The Real Reason Early AI Projects Fail
Most early-stage AI projects die quietly. Not from bad models. Not from wrong architecture choices. They die because nobody knows what the thing is actually doing. Features ship, demos look great, and then six months later someone asks a reasonable question — "is this working?" — and nobody has an answer.
That's an instrumentation problem. And it kills more AI projects than hallucinations ever will.
Features Are Easy. Visibility Is Hard.
Here's what I see over and over: a team gets excited, picks a model, builds something genuinely clever, and ships it. The first two weeks feel like magic. Then the cracks appear. A user gets a bad response. A workflow silently degrades. A prompt that worked last month stops working after a model update. Nobody catches it because nobody built the infrastructure to catch it.
One of our local AI community members put it perfectly when she described using an AI agent to audit CRM behaviour across her team. The question wasn't "does this tool work?" It was "is our team actually using it, and why isn't the process sticking?" That's the right question. That's instrumentation thinking. She ran the audit and the findings were gold. Not because the AI was sophisticated, but because she built in the mechanism to observe what was happening.
That's the difference between a project that scales and one that quietly becomes obsolete..
What Instrumentation Actually Means in AI
Instrumentation in AI consulting isn't glamorous. It doesn't make it into pitch decks. But it's what separates clients who can improve their systems from clients who are flying blind.
At the minimum, it means:
Logging inputs and outputs. Every prompt, every response, every tool call. Not forever — but long enough to catch problems before they become crises. You cannot debug what you cannot see.
Tracking latency and cost per call. One of our community members flagged something that stuck with me: after six months, the ROI on local compute pays for itself in R&D mode. That calculation is only possible if you're tracking cost. Snowflake, Databricks, cloud compute — these things add up fast if you're not watching.
Watching for model drift. Models change. Providers update weights, change defaults, retire versions. A pipeline that ran cleanly in January can quietly degrade by March. You need version-pinning and regression tests to catch it.
Measuring actual usage, not assumed usage. This is the CRM problem again. Paying for a tool doesn't mean your team is using it correctly — or at all. Agent-based audits of user behaviour aren't a luxury. They're how you find out what's actually happening.

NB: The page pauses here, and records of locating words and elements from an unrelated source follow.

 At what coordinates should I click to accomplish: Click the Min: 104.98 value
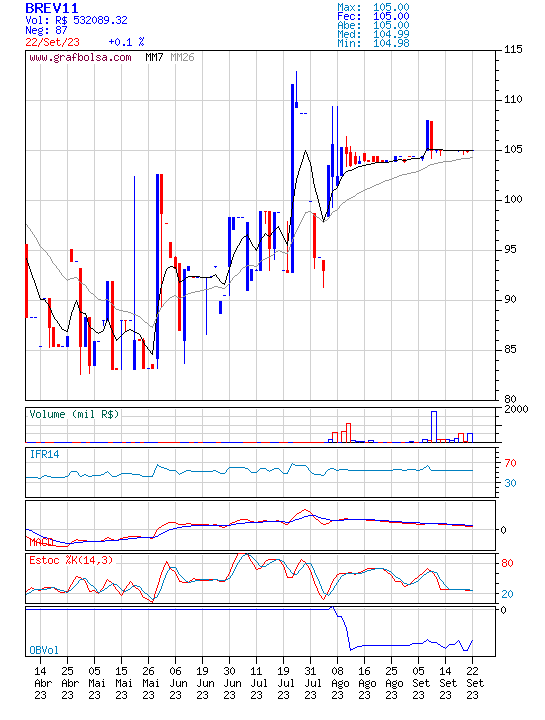coord(373,43)
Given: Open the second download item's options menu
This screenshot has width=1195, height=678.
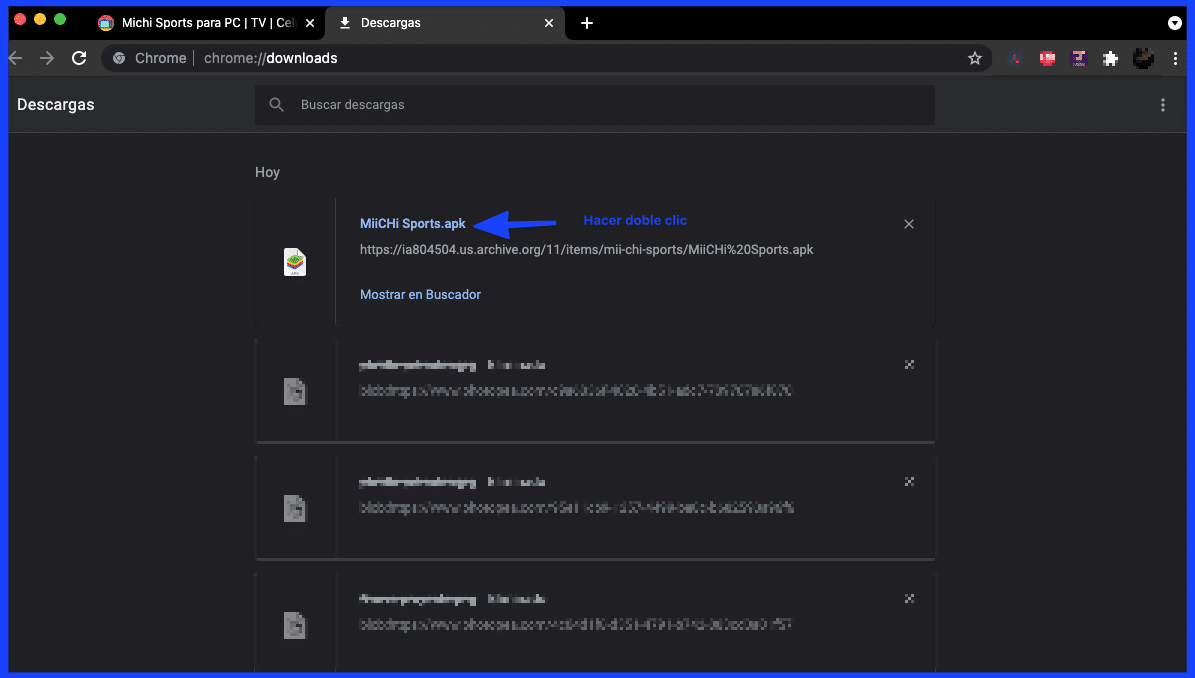Looking at the screenshot, I should click(x=909, y=365).
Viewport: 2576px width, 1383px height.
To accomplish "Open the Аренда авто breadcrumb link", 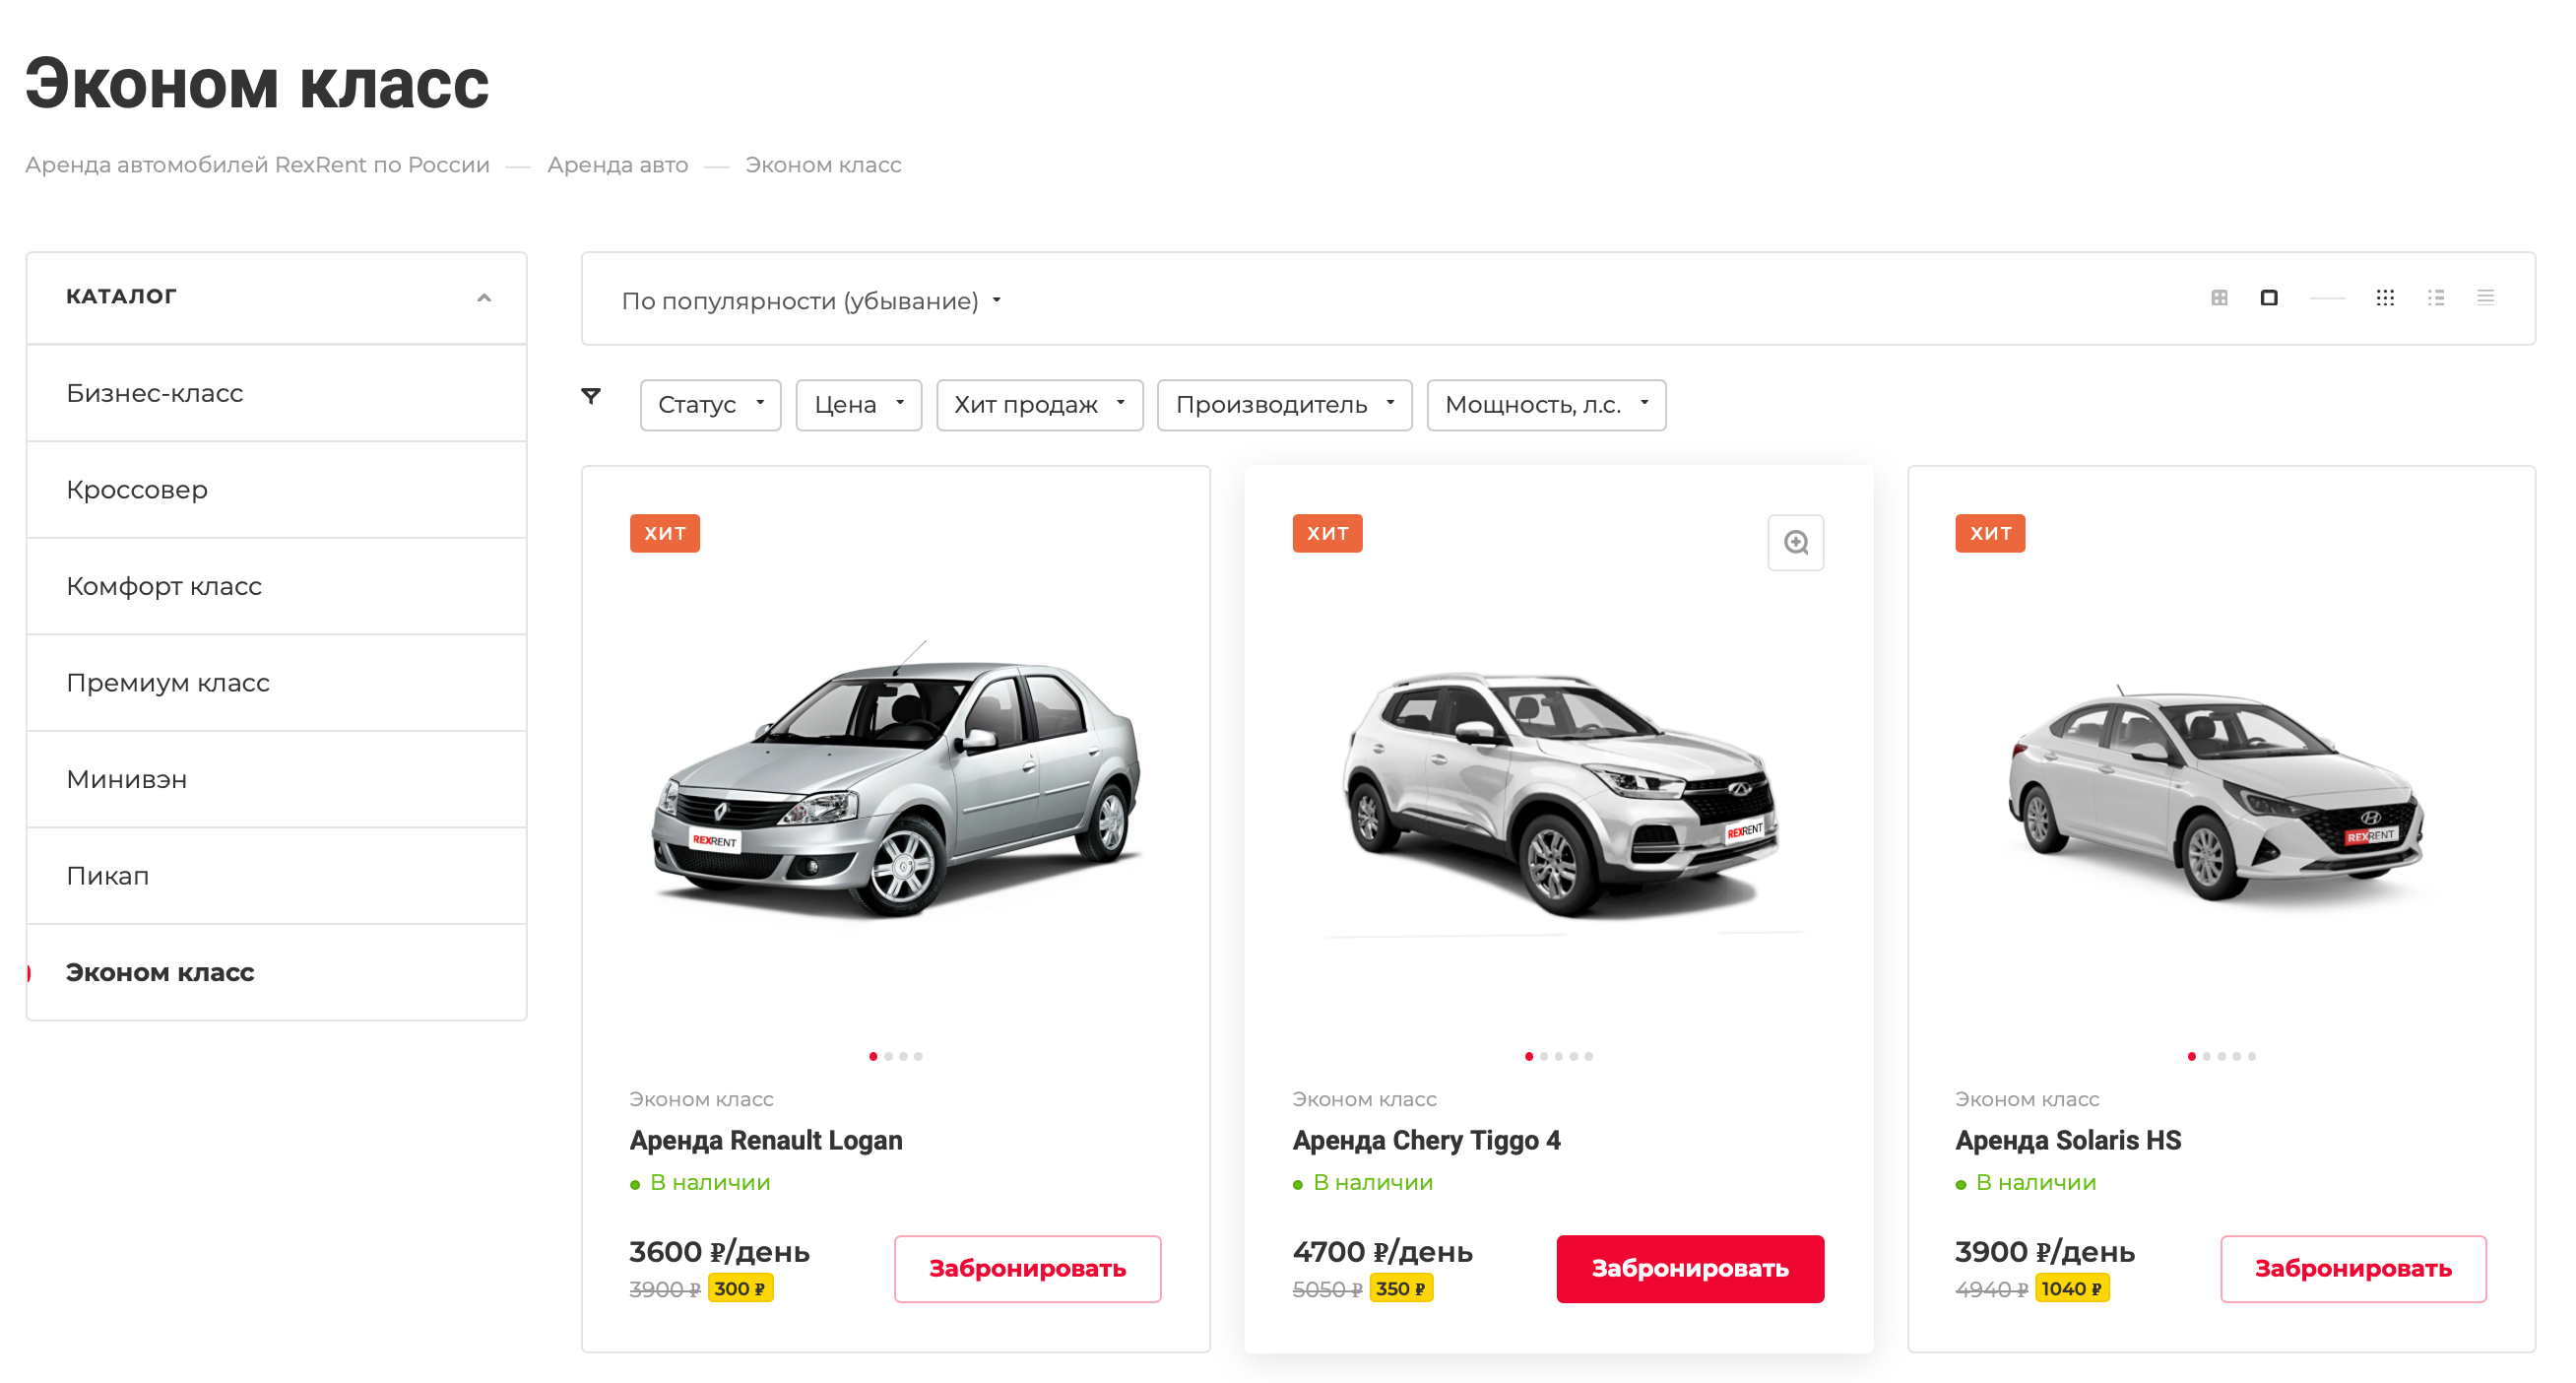I will (617, 164).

"The Ground Truth Is the Running System"
We have a phrase at Millwater: “get to the ground truth”. It means what's actually true in the running system right now — not what the docs say, not what you remember, not what the demo showed. When something breaks at 2am, the ground truth is the only thing that saves you.
Building instrumentation is how you access the ground truth at 2pm on a Tuesday before something breaks. It's the difference between reactive firefighting and proactive improvement.

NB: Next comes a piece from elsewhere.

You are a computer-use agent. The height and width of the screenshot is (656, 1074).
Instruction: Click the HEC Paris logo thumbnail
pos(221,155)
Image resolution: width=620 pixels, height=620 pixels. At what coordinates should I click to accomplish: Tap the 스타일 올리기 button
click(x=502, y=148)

Doing It Once, Doing It Right
We also say: let's do it once, and do it right. The temptation on early-stage AI projects is to skip instrumentation because it feels like overhead and it’s not “sexy”. You'll add it later. You'll set up proper logging when things get serious. You won't. The backlog fills up, the system grows, and retrofitting observability into a system that wasn't designed for it is genuinely painful.
Build it in from day one. Even a simple structured log of inputs, outputs, latency, and cost changes the entire trajectory of a project. It gives you the data to make real decisions instead of guesses.
What This Looks Like in Practice
For clients at Millwater, instrumentation is non-negotiable from the first sprint. Before we talk about which model, which agent framework, which vector database — we talk about how we'll know if this is working. What does success look like? How will we measure it? What will tell us it's degrading?
Those questions aren't blockers. They're the foundation that gives you the data to take to your board when they ask what you’ve been working on, or “how is that AI feature tracking?”. Features are built on top of observability, not the other way around.
The projects that win aren't the ones with the most impressive demos. They're the ones where, six months in, a stakeholder asks "how is this performing?" and someone can pull up a dashboard and actually answer.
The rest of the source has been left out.